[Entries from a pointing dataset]
● ● ● ●
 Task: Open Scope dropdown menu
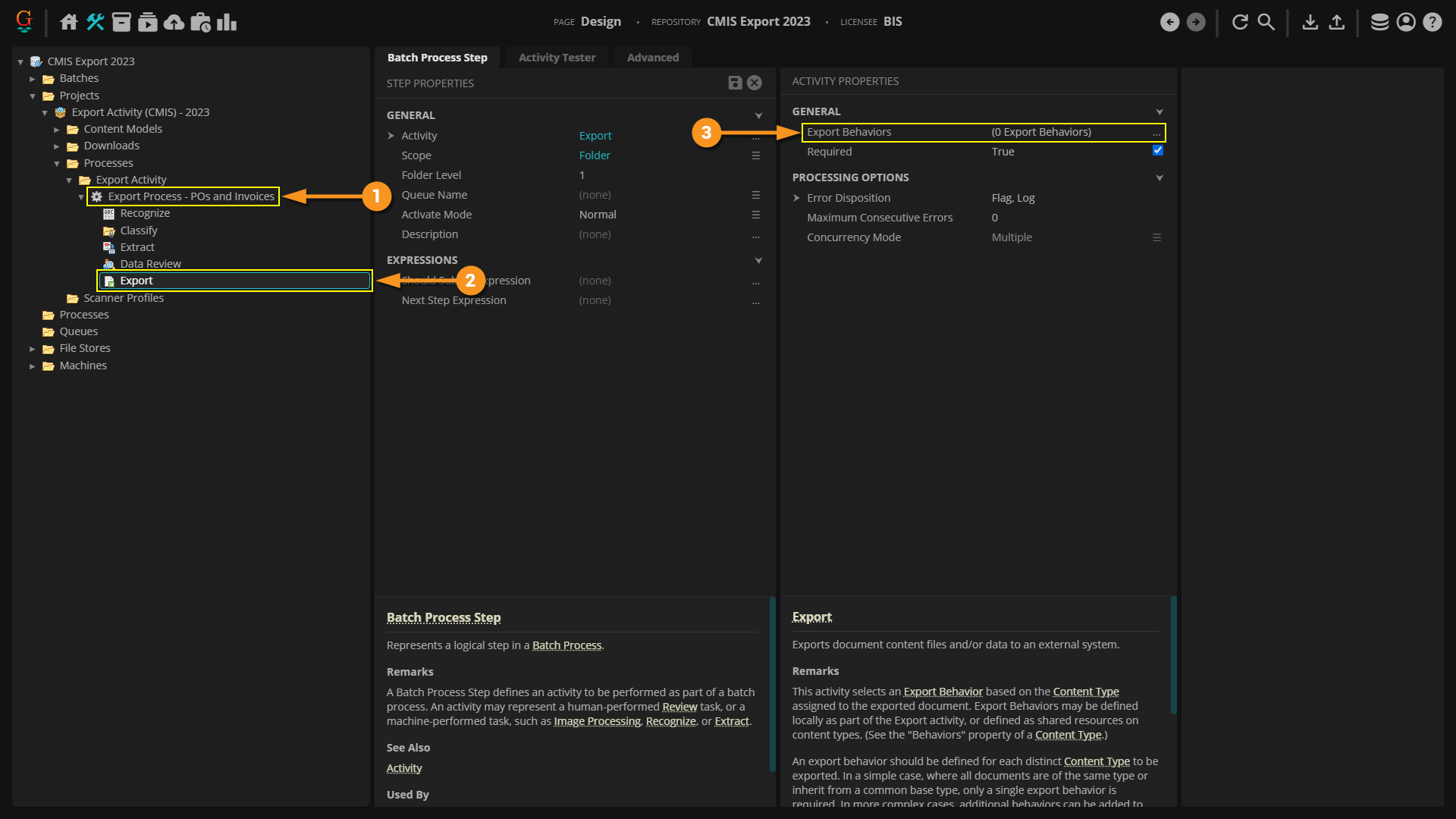coord(756,155)
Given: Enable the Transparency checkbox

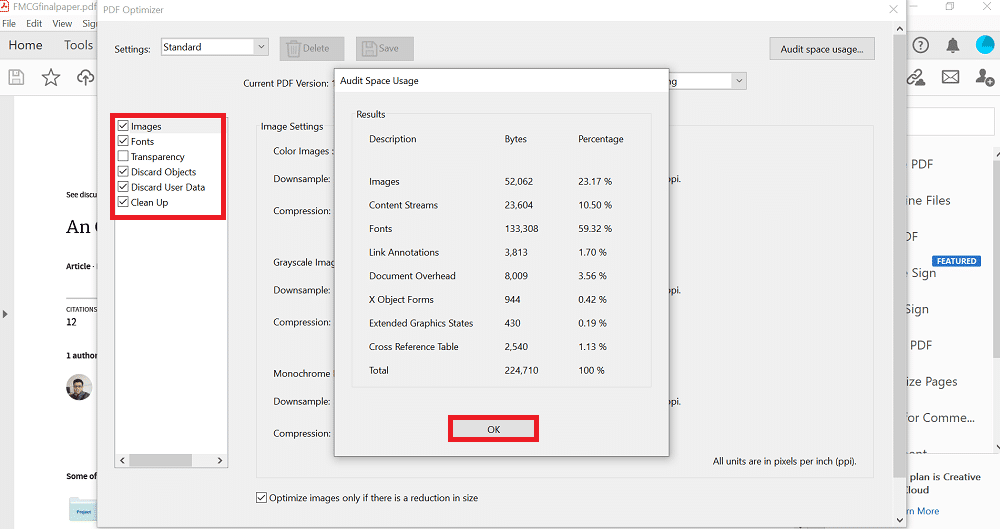Looking at the screenshot, I should [123, 157].

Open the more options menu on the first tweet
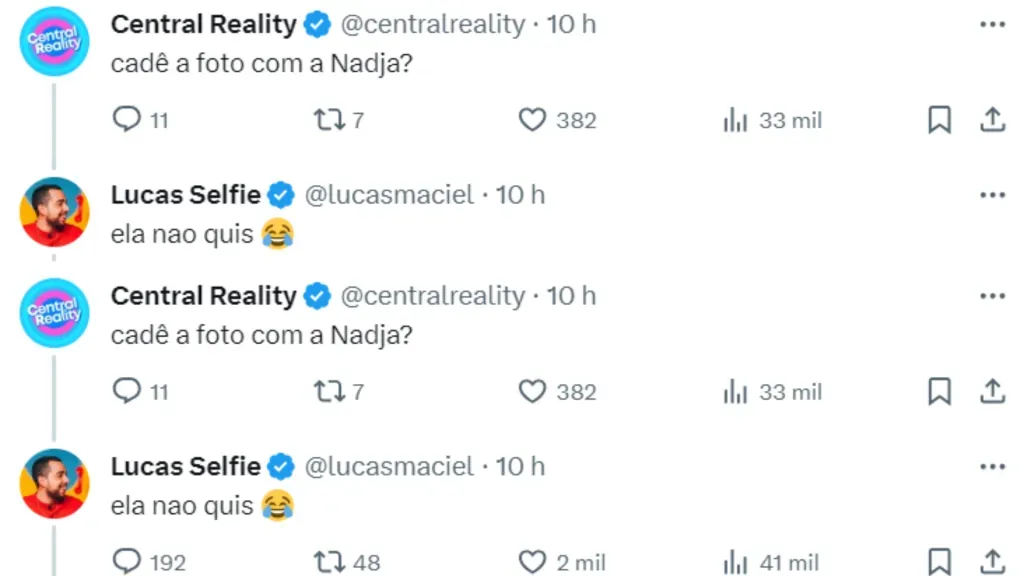tap(993, 22)
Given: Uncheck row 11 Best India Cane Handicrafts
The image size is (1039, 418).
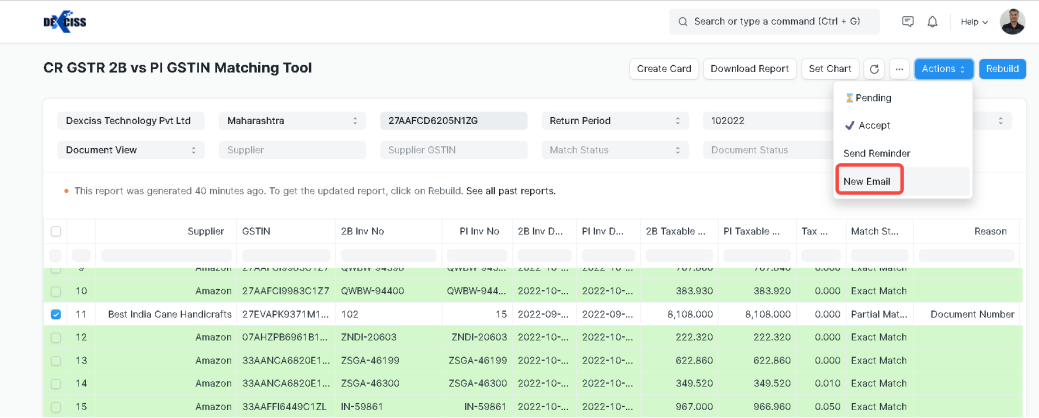Looking at the screenshot, I should pyautogui.click(x=56, y=314).
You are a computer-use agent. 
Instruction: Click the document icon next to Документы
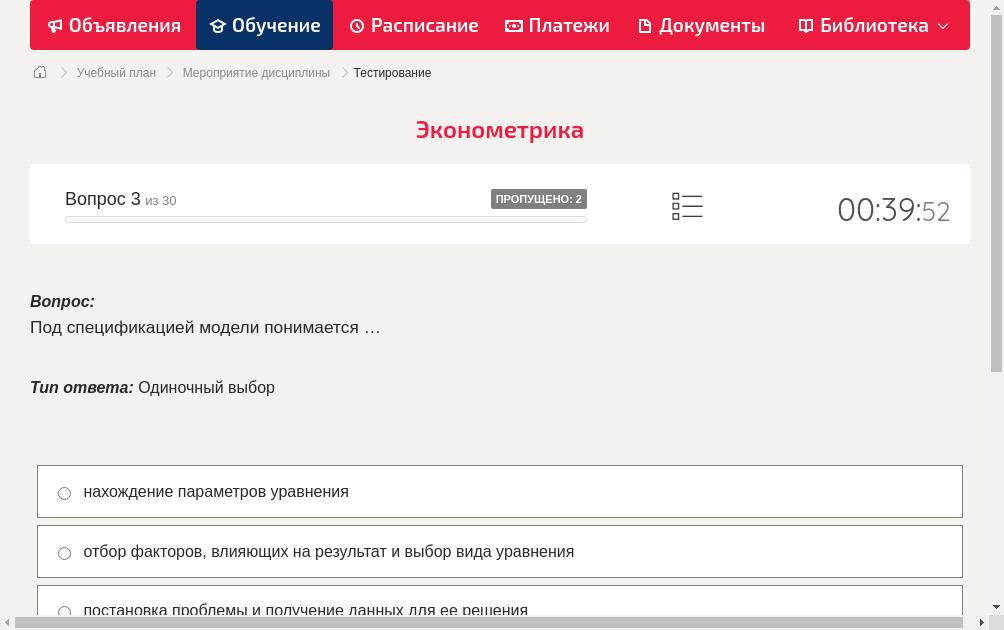[645, 25]
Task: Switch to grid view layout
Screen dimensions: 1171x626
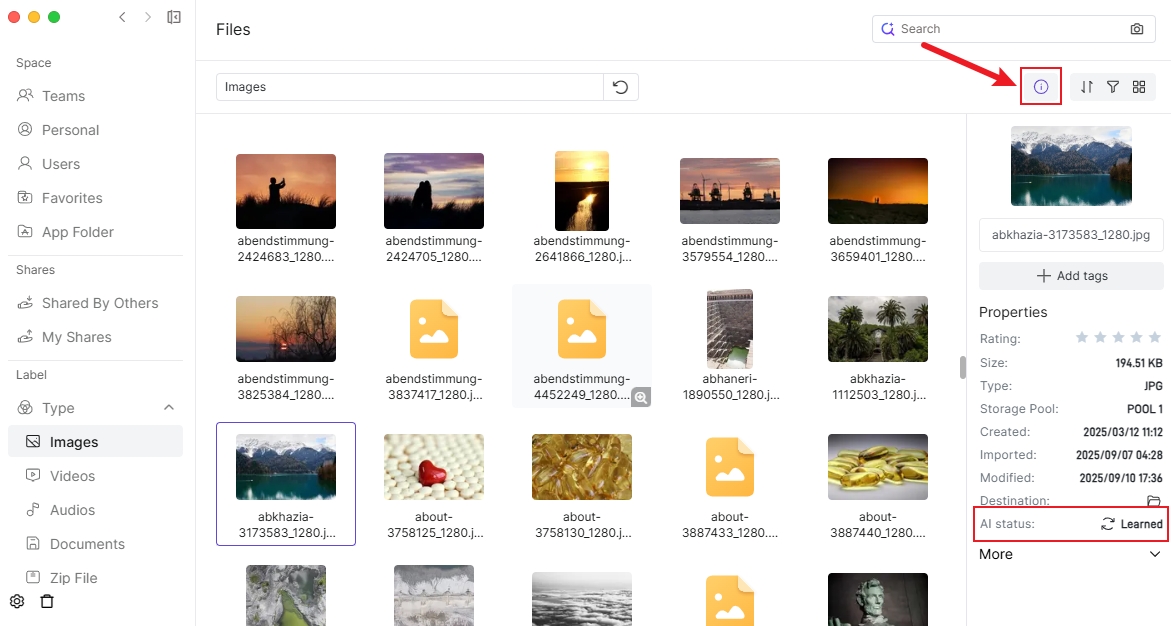Action: tap(1139, 87)
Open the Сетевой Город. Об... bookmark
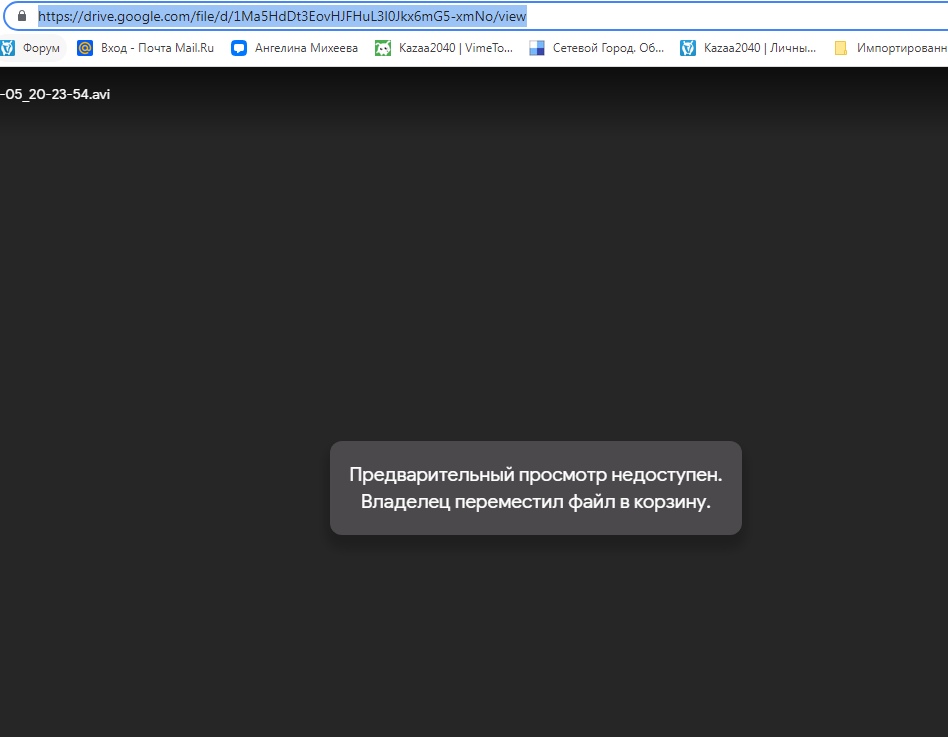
● ● ● ●
▸ What you need to do
List each line of the entries above that contains the string "Task".

▸ Response
 Task: Open Scope dropdown menu
Task: Switch to grid view layout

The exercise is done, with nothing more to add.